• About this exercise:
With the pictures excluded, repeat every entry exactly.

=== Entries shown ===

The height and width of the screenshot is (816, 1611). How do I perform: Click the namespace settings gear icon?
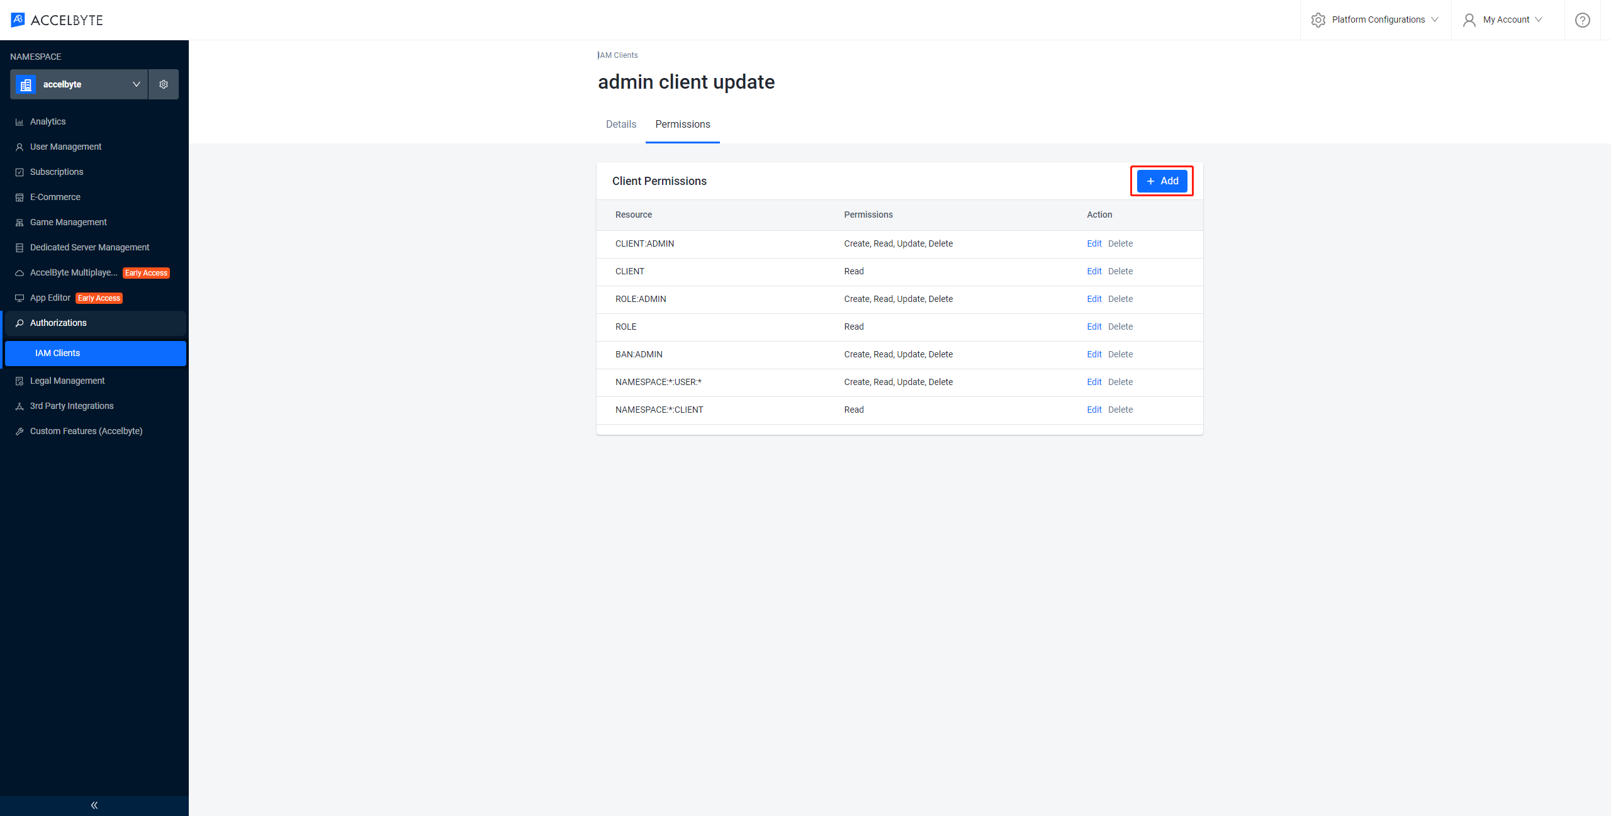click(x=164, y=84)
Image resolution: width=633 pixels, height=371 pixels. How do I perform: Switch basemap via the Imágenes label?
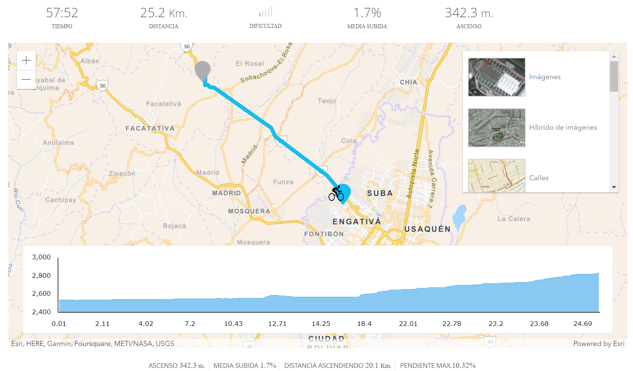(545, 77)
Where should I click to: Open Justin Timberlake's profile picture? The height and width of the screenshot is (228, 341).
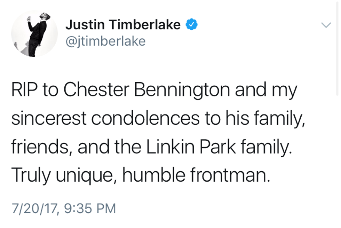(x=34, y=34)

===

• Result of this task:
The height and width of the screenshot is (816, 1611). How do I perform: Click the namespace settings gear icon?
click(x=164, y=84)
Image resolution: width=633 pixels, height=371 pixels. How do I perform: Switch basemap via the Imágenes label?
(545, 77)
Where should I click to: Open Justin Timberlake's profile picture? The height and width of the screenshot is (228, 341).
(x=34, y=34)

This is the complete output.